Based on the rationale for read-across, it is considered acceptable to use this study to address the same endpoint for the heavy fraction of shale oil.

Description of key information

The EC50 to activated sludge of shale oil, middle fraction was determined as 154 mg/L, with 95 % CL of 108 – 222 mg/L.
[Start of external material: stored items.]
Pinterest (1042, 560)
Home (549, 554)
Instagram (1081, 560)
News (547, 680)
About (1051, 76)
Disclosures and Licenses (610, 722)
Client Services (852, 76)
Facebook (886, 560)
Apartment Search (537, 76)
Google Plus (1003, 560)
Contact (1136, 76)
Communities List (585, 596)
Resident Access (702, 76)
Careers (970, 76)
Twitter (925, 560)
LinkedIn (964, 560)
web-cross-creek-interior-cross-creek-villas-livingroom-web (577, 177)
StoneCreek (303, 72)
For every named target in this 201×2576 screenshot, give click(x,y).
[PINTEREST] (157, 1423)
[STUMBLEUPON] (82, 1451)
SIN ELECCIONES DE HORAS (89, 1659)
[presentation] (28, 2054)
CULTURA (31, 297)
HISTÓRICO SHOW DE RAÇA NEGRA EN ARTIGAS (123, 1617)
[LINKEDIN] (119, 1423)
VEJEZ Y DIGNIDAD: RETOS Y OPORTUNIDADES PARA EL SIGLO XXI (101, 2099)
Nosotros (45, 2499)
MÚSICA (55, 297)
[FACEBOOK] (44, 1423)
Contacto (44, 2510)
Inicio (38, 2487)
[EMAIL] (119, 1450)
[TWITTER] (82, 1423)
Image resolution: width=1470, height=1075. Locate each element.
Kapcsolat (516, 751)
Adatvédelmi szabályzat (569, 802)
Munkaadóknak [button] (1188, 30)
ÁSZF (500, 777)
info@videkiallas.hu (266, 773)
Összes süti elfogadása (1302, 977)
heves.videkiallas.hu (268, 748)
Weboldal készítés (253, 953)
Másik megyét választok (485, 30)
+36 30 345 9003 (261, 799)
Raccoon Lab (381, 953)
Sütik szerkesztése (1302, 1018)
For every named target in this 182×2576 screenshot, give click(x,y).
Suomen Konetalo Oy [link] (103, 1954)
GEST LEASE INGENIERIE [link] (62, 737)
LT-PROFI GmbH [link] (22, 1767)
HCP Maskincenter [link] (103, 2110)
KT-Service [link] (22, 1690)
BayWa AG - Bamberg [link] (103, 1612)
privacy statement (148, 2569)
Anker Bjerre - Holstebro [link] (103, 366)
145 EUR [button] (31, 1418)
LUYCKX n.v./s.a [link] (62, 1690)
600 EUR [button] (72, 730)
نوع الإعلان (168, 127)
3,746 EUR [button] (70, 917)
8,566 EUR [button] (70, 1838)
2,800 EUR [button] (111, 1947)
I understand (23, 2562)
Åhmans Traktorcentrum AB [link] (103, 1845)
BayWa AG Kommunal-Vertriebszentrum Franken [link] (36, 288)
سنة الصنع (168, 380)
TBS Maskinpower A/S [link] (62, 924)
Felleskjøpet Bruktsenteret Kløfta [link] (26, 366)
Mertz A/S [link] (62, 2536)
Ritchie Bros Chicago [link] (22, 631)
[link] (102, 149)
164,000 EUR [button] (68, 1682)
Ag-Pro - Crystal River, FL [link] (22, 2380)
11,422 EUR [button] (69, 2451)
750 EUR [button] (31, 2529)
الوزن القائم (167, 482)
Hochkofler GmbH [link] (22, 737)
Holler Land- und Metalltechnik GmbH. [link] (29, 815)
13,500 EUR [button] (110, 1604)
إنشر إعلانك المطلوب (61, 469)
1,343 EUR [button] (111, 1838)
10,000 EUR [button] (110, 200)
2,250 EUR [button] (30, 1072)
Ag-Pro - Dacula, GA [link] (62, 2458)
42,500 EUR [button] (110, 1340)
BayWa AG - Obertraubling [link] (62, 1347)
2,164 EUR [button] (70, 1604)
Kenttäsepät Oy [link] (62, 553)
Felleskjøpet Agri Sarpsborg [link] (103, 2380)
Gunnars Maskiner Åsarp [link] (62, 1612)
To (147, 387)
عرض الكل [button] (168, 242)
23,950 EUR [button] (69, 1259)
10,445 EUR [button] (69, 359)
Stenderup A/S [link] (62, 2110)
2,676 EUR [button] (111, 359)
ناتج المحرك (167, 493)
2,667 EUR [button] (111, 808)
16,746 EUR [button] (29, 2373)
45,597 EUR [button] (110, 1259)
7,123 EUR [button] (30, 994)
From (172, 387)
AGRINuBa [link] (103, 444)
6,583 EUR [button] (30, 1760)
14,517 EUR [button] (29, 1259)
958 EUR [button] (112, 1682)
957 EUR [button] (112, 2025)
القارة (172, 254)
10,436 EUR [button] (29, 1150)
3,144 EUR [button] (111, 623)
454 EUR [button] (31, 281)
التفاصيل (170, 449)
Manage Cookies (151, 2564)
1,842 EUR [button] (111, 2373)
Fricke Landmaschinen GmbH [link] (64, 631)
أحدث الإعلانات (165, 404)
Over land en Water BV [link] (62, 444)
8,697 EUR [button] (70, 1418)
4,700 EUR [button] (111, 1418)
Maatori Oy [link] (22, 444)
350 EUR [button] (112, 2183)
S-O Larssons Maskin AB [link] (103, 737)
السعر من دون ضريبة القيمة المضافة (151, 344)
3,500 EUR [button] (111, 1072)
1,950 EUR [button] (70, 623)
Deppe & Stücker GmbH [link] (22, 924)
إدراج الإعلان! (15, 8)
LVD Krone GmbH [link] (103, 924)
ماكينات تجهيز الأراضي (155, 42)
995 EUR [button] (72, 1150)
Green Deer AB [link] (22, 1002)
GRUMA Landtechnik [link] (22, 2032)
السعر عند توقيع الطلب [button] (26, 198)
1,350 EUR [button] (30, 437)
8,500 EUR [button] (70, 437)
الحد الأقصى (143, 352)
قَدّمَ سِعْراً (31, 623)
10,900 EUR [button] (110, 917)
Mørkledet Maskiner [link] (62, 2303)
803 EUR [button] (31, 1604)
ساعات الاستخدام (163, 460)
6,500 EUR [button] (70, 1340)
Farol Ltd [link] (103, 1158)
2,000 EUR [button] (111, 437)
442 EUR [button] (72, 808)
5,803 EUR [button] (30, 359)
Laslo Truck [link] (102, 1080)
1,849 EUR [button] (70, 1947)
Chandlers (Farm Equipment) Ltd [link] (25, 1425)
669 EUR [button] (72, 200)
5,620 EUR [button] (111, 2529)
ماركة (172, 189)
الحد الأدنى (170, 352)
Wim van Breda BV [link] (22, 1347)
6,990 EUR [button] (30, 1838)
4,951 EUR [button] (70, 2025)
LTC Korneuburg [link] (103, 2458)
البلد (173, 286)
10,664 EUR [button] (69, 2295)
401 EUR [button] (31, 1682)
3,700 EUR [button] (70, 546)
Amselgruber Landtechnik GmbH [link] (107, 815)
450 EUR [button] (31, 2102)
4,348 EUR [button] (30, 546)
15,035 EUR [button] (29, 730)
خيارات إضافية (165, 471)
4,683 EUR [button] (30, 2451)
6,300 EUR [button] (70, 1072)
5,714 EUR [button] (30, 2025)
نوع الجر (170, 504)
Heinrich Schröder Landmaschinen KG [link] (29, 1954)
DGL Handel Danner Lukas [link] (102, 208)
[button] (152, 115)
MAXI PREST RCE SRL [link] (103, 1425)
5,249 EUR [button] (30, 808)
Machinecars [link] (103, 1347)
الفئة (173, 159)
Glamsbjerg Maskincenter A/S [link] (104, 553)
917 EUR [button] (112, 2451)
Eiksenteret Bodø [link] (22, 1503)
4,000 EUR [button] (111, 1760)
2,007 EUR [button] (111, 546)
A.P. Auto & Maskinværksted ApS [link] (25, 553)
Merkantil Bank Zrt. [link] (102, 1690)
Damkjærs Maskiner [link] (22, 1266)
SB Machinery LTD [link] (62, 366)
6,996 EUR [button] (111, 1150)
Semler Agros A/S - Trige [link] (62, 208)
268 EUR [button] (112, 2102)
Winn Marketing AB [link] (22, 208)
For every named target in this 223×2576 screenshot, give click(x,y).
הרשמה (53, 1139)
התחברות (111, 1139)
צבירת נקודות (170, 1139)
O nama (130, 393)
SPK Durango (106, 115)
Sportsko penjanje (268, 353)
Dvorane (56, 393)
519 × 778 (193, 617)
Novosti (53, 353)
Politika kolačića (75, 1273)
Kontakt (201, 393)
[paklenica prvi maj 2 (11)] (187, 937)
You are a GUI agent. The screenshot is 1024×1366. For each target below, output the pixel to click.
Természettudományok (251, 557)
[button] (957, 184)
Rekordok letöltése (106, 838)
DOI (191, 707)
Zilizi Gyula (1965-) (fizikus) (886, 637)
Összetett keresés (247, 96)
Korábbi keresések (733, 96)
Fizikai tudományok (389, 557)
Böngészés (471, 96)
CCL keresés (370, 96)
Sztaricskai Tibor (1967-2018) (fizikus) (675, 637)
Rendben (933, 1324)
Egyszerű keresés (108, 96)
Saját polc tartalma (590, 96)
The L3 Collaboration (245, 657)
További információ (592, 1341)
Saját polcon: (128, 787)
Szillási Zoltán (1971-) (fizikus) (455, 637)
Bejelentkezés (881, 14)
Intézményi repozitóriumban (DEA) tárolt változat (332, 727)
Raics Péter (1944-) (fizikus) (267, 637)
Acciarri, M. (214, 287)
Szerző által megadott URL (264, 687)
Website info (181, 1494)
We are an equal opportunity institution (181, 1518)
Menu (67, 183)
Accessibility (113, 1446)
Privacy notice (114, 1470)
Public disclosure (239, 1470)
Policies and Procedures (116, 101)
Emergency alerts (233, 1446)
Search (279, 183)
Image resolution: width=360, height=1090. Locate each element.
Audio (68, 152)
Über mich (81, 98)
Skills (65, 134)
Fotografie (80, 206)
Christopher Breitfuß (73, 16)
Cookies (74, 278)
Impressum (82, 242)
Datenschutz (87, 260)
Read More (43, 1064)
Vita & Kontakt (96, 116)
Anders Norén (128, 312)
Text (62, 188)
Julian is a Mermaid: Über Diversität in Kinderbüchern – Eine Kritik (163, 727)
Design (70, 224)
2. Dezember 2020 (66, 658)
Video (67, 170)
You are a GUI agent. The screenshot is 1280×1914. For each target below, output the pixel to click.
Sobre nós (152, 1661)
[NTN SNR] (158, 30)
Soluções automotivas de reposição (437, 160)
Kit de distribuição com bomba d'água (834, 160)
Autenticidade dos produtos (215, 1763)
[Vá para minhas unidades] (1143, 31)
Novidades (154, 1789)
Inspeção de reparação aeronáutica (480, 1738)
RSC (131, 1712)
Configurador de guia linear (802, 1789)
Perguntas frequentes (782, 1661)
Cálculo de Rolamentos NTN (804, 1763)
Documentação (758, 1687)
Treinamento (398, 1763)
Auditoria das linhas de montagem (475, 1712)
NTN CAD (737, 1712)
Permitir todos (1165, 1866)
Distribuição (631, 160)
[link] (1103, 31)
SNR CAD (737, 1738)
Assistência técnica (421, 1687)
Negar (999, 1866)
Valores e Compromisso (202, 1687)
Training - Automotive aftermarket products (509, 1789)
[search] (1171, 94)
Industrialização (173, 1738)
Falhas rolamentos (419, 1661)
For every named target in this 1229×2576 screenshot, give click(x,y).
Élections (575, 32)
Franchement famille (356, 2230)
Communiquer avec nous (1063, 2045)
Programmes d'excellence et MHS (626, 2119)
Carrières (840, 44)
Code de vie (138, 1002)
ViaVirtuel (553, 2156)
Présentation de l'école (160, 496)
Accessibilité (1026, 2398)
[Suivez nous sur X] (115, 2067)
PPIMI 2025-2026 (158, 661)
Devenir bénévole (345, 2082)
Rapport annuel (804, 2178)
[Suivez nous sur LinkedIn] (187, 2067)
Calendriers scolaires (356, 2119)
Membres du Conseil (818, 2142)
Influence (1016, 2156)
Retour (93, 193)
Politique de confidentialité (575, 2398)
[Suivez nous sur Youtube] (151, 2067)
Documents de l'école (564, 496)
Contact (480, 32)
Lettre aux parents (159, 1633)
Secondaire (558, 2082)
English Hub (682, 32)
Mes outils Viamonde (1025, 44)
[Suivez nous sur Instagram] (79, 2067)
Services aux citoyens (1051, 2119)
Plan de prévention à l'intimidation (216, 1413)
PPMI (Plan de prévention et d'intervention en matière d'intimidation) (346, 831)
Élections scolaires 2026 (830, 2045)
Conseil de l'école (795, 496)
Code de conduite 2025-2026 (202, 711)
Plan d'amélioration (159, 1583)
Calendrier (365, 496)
Key value for chemical safety assessment

EC50 for microorganisms:
154 mg/L
EC10 or NOEC for microorganisms:
47 mg/L

Additional information

Similar values for short-term toxicity to daphnia were observed between the middle fraction and heavy fraction of shale oil. This, combined with analytical data which showed the two fractions to be compositionally similar, support the validity of a read-across approach to address the toxicity to microorganisms. Hence, the study conducted on the middle fraction of shale oil, is considered robust enough to be the key study for the heavy fraction.